Abstract

In the semiconductor manufacturing industry, Automatic Defect Classification (ADC) plays an important role in maintaining high wafer inspection quality and reducing yield loss. ADC performance has benefitted from using machine learning (ML) algorithms; however, performance is negatively affected by the data imbalance and limited amounts of training data. Synthetic Minority Oversampling Technique (SMOTE) is an oversampling technique to adjust the skewed class distribution of a dataset so that the bias of the majority class is reduced. This paper shows that applying SMOTE achieved higher accuracy and purity on two imbalanced datasets, consisting of scanning electron microscopy (SEM) images collected with ASML-HMI eP™ and eScan® series inspection tools. The ML models are also less sensitive to the selection of hyperparameters when SMOTE is applied.

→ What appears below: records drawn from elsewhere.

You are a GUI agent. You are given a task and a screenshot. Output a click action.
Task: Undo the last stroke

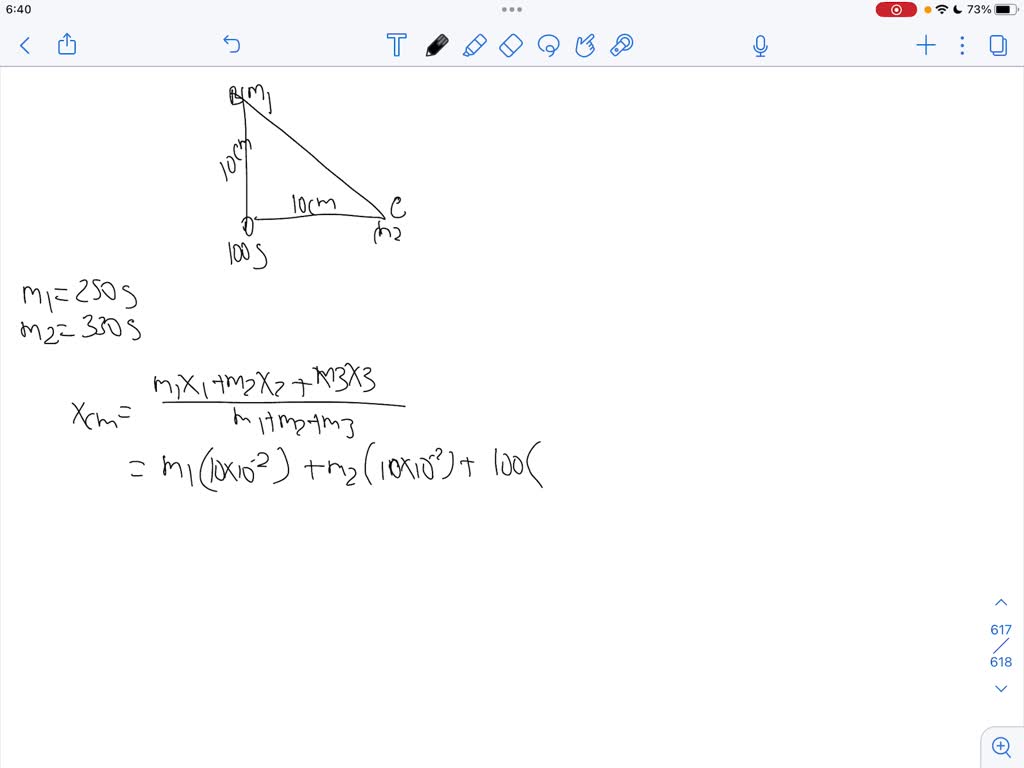[x=231, y=45]
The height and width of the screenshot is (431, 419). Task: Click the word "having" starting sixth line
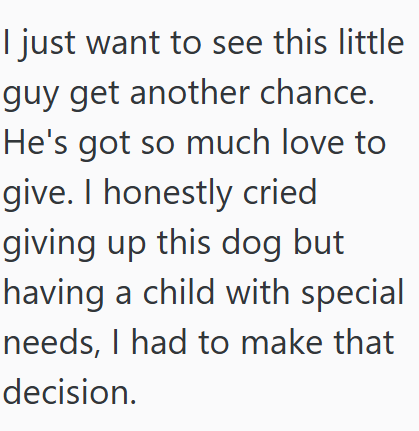click(53, 295)
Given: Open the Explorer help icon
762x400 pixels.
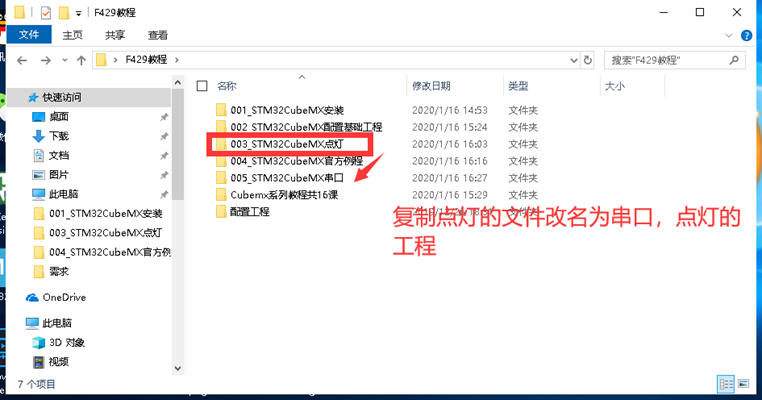Looking at the screenshot, I should coord(746,35).
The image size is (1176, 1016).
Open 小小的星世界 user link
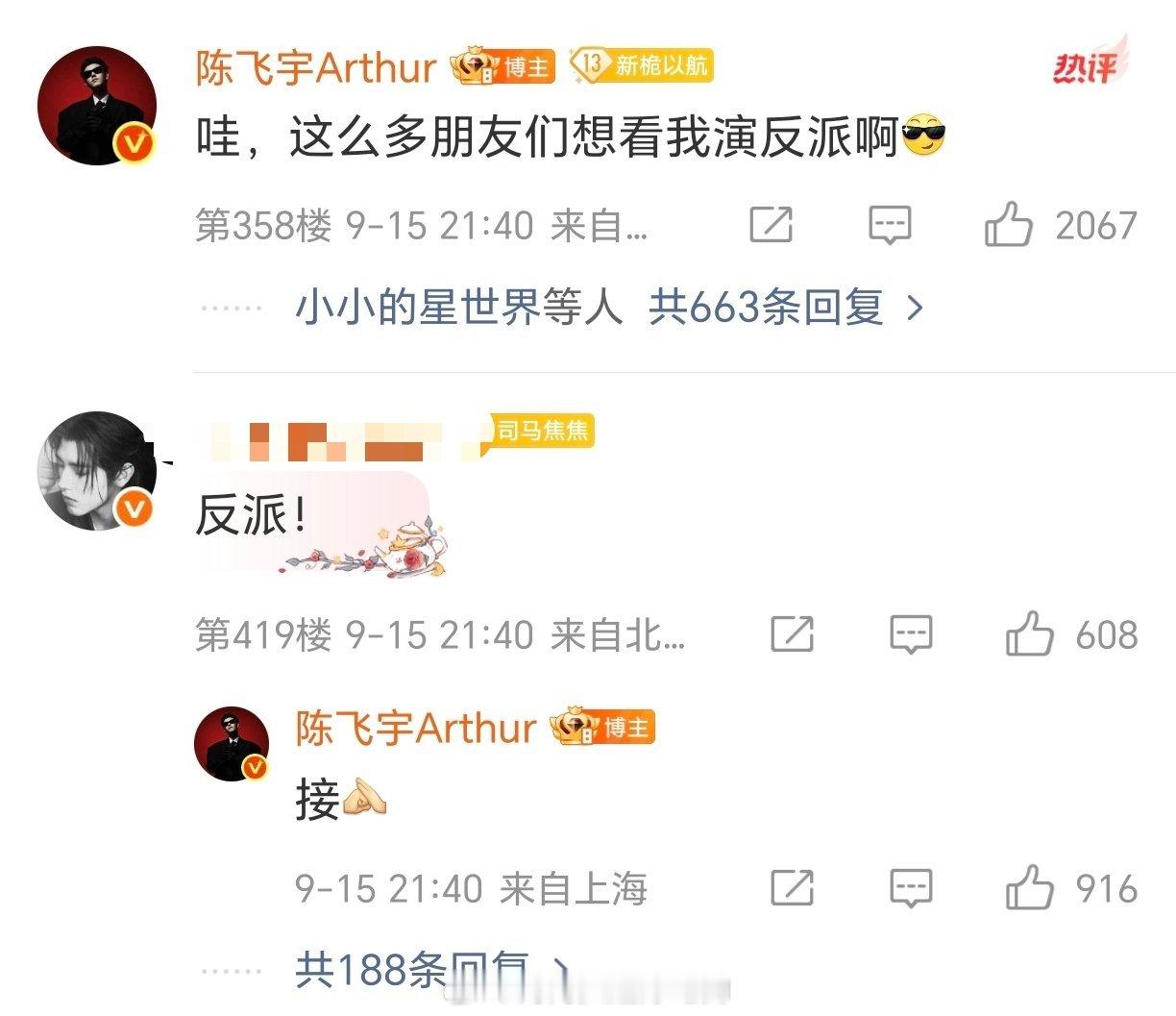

We also show that better classification results can be obtained with less training samples with SMOTE; we conducted an experiment where a ML model trained on only 25% of samples with SMOTE achieved a higher ADC accuracy and purity performance compared to the same ML model trained on all samples but without SMOTE. In another experiment using a highly imbalanced SEM dataset with very few counts of the defect-of- interest (DOI), the combination of SMOTE and random undersampling of the majority class improves the accuracy by up to 5x while maintaining the same level of purity.